Он снова не знал, что ответить, и ненавидел себя за это.
– Ты не можешь радоваться за меня, радоваться тому, что я разделю этот Дар с тобой, да?
– Я стараюсь, – сказал он. – Честно, я стараюсь.
– С того мгновения, когда ты влюбился в меня, ты страдал из-за того, что не можешь поделиться им со мною. Сам ведь знаешь, что это так. Мы же говорили об этом, а когда и не говорили, все равно помнили – что я могу умереть, а ты не можешь поделиться со мной этим Даром, потому что боишься, что убьешь меня, что может случиться так, что мне так и не удастся разделить его с тобой. Мы же говорили об этом. Было дело?
– Лаура, это я знаю. Ты в полном праве негодовать на меня. Разочароваться во мне. Видит бог, наверно, судьба у меня такая – разочаровывать людей.
– Ничего подобного, – возразила она. – Не говори таких вещей. Если ты имеешь в виду свою мать и эту кошмарную Селесту, что ж, отлично, ты разочаровал их тем, что оказался намного разумнее, чем они ожидали, и не купился на их безжалостный мир с его всепоглощающими амбициями и тошнотворным самопожертвованием. Разочаровал их?
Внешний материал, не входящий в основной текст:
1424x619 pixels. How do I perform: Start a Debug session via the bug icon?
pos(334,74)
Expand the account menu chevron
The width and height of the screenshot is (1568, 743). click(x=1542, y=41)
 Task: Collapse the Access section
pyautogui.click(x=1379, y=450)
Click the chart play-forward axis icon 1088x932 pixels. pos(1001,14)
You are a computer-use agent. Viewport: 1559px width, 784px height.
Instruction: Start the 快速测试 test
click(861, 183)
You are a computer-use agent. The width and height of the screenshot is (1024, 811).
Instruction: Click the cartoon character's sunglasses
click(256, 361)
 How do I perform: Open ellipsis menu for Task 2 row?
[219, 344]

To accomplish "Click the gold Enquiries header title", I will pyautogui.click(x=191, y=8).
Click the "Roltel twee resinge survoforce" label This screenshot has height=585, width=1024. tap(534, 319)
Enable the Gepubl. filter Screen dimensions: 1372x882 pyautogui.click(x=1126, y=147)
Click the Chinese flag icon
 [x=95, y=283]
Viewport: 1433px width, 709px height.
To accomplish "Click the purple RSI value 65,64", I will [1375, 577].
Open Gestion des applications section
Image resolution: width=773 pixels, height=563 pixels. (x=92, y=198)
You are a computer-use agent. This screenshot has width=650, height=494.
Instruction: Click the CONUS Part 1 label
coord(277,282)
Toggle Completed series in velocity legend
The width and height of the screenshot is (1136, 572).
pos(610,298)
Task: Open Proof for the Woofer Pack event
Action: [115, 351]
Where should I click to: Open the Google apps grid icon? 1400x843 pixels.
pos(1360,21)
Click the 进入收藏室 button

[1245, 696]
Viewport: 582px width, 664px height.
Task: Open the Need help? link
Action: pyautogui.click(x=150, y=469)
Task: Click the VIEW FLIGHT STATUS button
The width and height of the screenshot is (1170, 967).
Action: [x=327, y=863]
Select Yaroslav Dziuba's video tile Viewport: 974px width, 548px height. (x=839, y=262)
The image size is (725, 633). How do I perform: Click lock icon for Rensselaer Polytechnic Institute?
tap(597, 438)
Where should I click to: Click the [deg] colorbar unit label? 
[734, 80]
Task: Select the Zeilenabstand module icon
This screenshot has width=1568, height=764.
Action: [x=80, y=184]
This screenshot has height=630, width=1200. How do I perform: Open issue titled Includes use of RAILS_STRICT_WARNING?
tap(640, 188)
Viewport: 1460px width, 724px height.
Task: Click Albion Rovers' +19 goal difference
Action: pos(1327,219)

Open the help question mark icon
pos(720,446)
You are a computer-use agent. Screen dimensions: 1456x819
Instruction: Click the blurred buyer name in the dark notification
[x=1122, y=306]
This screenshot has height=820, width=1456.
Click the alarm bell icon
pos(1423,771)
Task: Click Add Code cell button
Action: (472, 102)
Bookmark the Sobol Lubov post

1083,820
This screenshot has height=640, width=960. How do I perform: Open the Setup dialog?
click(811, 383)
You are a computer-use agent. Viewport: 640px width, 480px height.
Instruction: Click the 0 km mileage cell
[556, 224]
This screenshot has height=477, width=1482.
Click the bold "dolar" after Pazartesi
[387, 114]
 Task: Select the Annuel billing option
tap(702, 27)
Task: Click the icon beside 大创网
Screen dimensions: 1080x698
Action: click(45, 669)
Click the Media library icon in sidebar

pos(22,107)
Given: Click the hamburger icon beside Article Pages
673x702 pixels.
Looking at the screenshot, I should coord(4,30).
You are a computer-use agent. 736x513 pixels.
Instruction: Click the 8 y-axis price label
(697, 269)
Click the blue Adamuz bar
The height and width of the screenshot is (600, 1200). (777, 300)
Вот и прекрасно!
– Хм-м-м… – чуть слышно протянул он. – Никогда прежде не слышал от тебя таких речей.
– Ну, я же теперь не несчастная Красная Шапочка, верно? – рассмеялась она. – Серьезно, они же не знают, что ты собой представляешь. А я знаю, и твой отец знает, и Феликс знает, и меня ты не разочаровываешь. Ты любишь меня. Ты любишь меня, какой я была, и боишься утратить того человека. Такие вещи не разочаровывают.
– Мне кажется, что должны.
– Ты же обо всем знал только теоретически, – ответила она. – То, что ты можешь поделиться Даром со мною, что, хотя ты и выжил, я все же могу умереть. Даже не теория, а догадки. Так уж получилось. У тебя все произошло слишком быстро.
– Это правда, – согласился он.
– Послушай, я не жду от тебя ничего такого, чего ты не можешь дать, – сказала она. – Только позволь мне. Позволь мне присоединиться к вам, даже если мы с тобой и не сможем потом быть любовниками. Позволь мне это, позволь мне обрести то же свойство, которое есть у тебя, у Феликса, у Тибо, у…
– Ну, конечно, да. Неужели ты думаешь, что кто-то позволит мне остановить тебя? И неужели тебе хоть на минуту показалось, что я так поступлю? Лаура!
– Ройбен, вряд ли найдется хоть один мужчина, который не испытывал бы чувства собственника по отношению к любимой женщине, который не желал бы распоряжаться и своим отношением к ней, и по своей воле открывать ей доступ к себе самому и к своему миру.
– Лаура, я все это знаю…
– Ройбен, ты не можешь равнодушно относиться к тому, что они мне дали Хризму, не спросив твоего согласия, что они приняли решение насчет меня и вместе со мною, совершенно не рассматривая при этом меня как часть тебя. И свое решение я принимала точно так же.
– Так и должно было быть, Госпо…
Он осекся.
– Мне не нравится то, что я узнаю о себе, – сказал он. – Но тут дело касается жизни и смерти, и решать можешь только ты. И, кстати, неужели ты думаешь, что я выдержал бы, если бы они отнеслись к тебе как к моей собственности, и согласился бы решать за тебя?
– Нет, я так не думаю. Но чувства не всегда подчиняются разуму.
– Как бы там ни было, я люблю тебя, – сказал он. – И приму твое изменение. И любить тебя после него буду не меньше, чем люблю сейчас. Может быть, мои чувства и не очень прислушиваются к разуму. Но им прямо и недвусмысленно приказываю.
Она рассмеялась. И он против воли присоединился к ней.
– А теперь рассказывай. Почему ты здесь одна, если изменение может произойти в любой момент?
– Я не одна, – сказала она. – Сейчас здесь Тибо. Он появился еще засветло. Он на улице, ждет, пока ты уедешь. Он будет со мною каждую ночь, пока все не разрешится.
– Ну а почему бы тебе сейчас не поехать домой? – спросил он.
Она ничего не ответила. Лишь отвела взгляд, как будто прислушивалась к звукам леса.